These records contain pictures, which must be left out; copy exactly the lines from the one with "Where should I" up to and including the one with "Image resolution: width=1385".

----- EXERCISE INPUT

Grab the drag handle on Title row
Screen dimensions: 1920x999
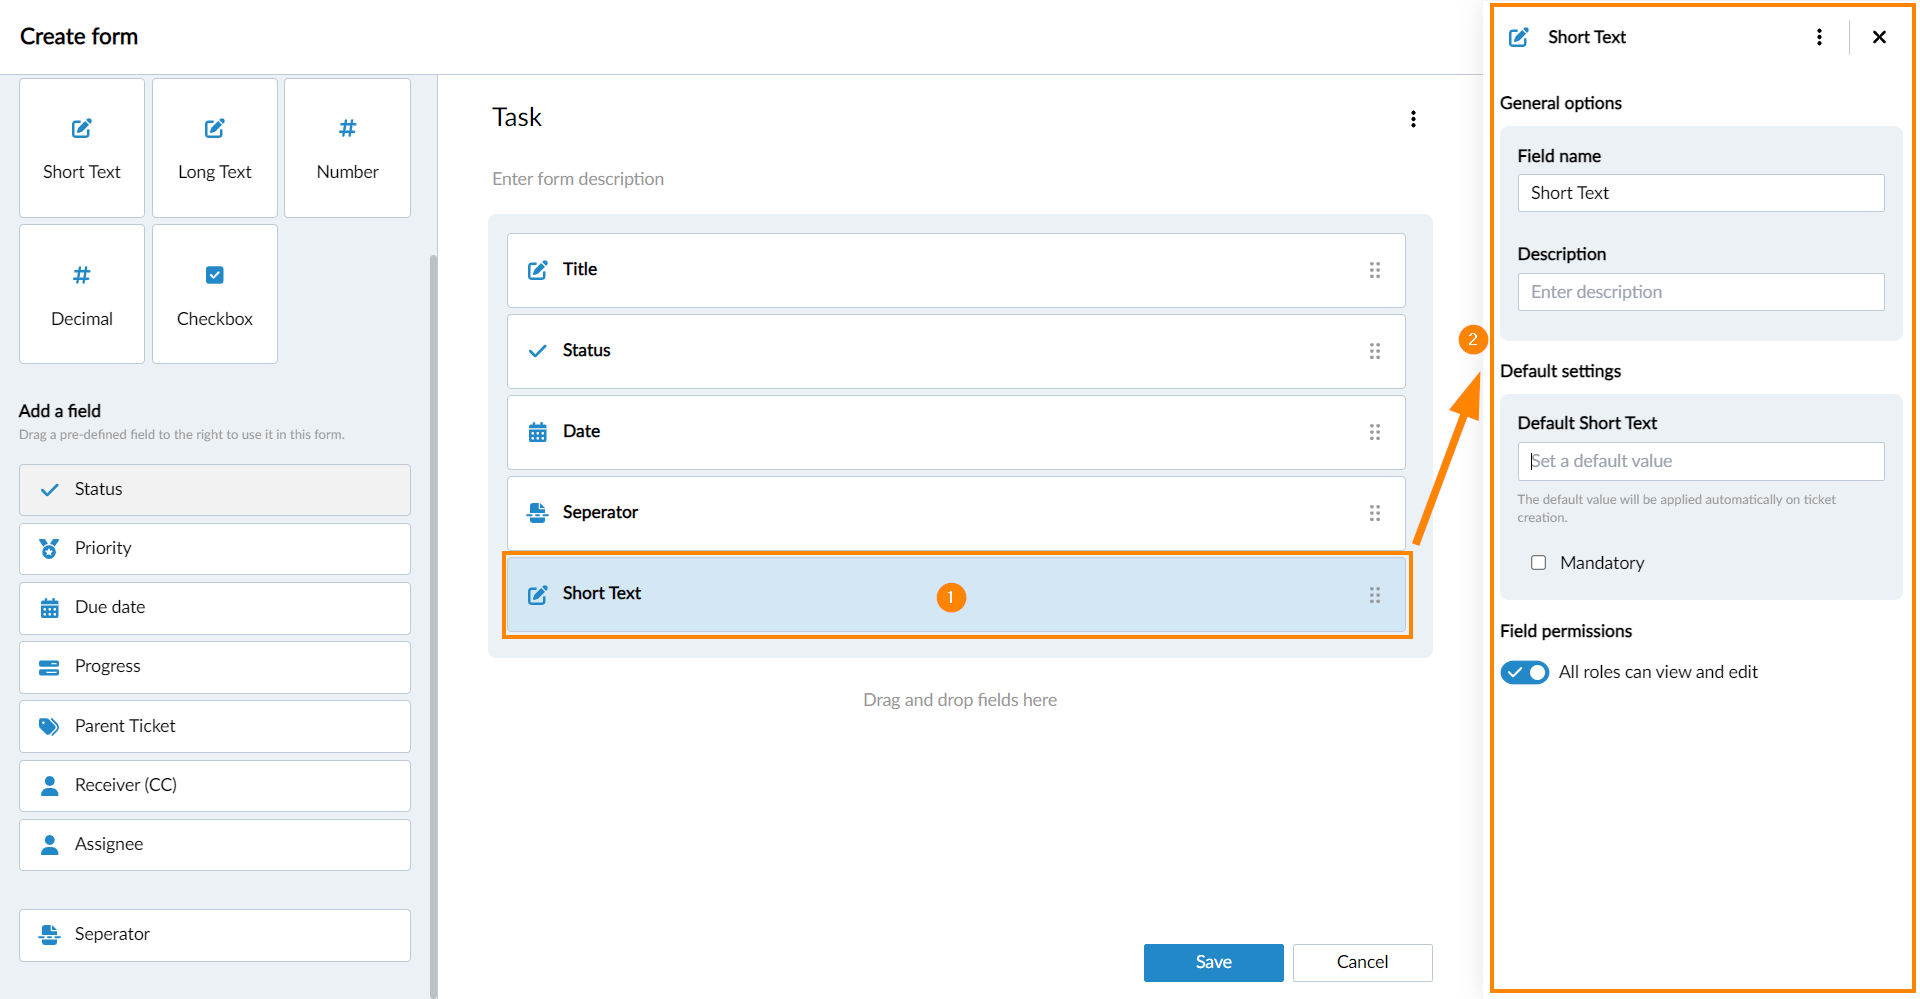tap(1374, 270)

----------
----- EXERCISE INPUT

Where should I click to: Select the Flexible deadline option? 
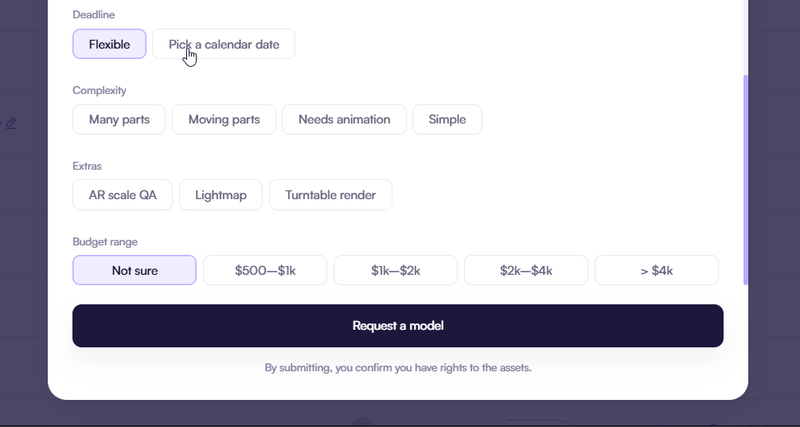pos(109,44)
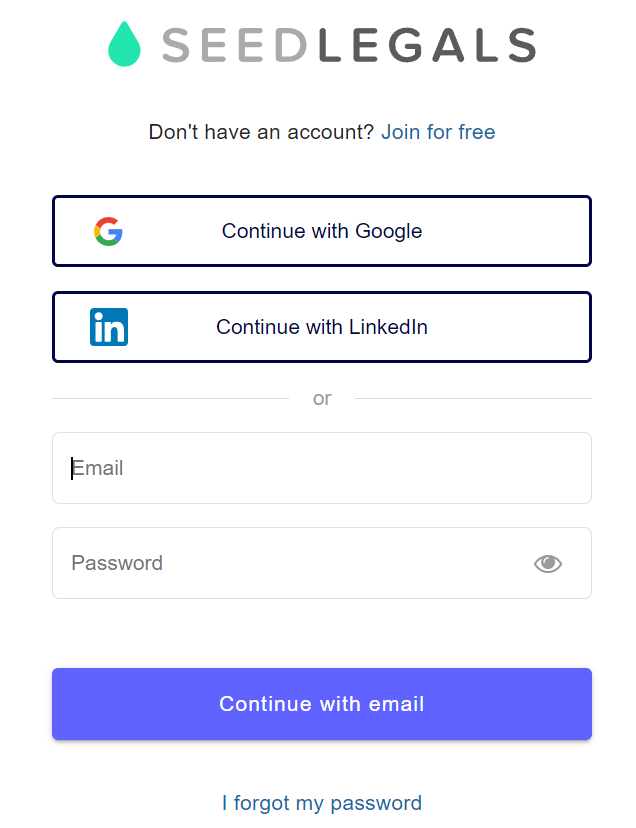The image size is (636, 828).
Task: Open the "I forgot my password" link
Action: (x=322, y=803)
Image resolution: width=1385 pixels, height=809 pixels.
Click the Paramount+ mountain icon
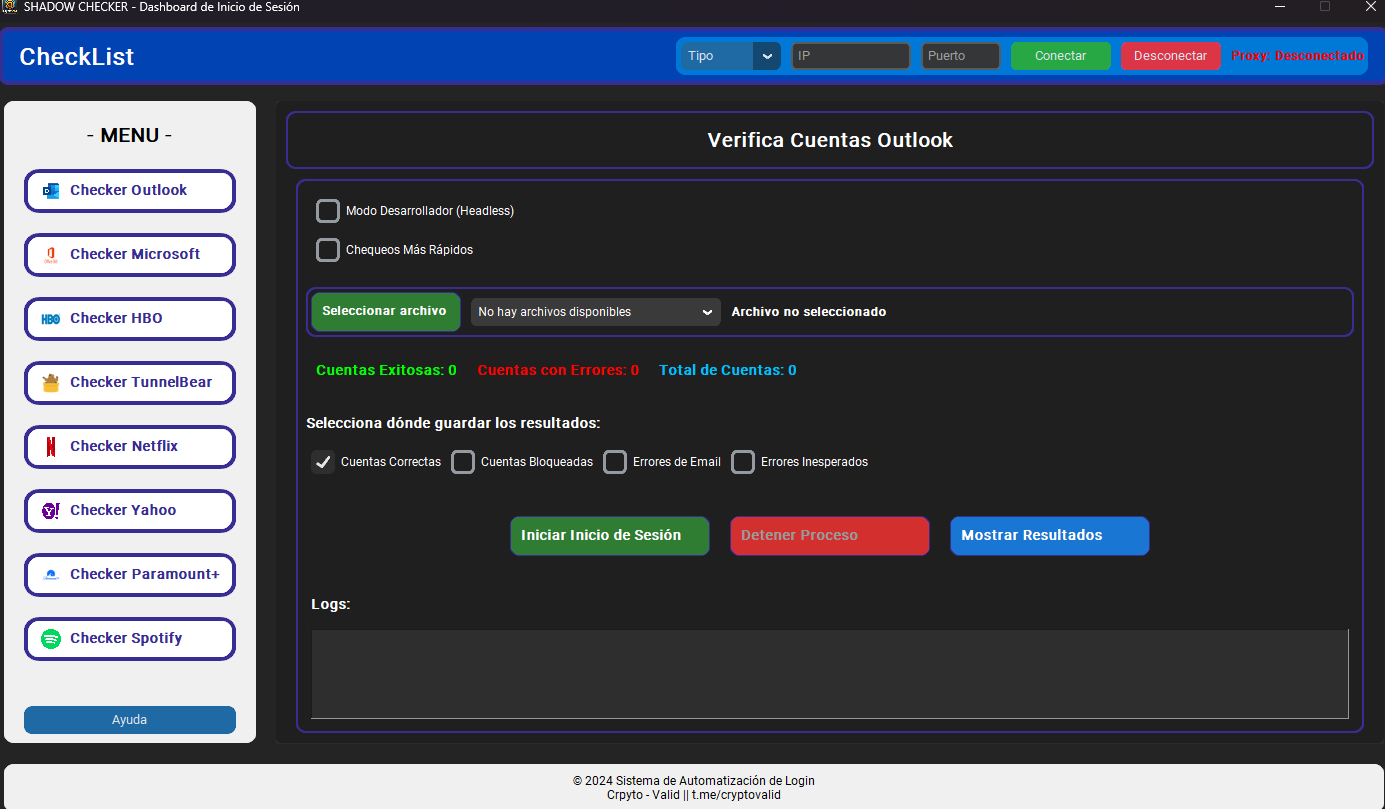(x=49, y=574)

----------

*WORKED SOLUTION*:
Where should I click to: Select the Flexible deadline option? 
pos(109,44)
The image size is (636, 828).
Task: Open the "I forgot my password" link
Action: (x=322, y=803)
Image resolution: width=1385 pixels, height=809 pixels.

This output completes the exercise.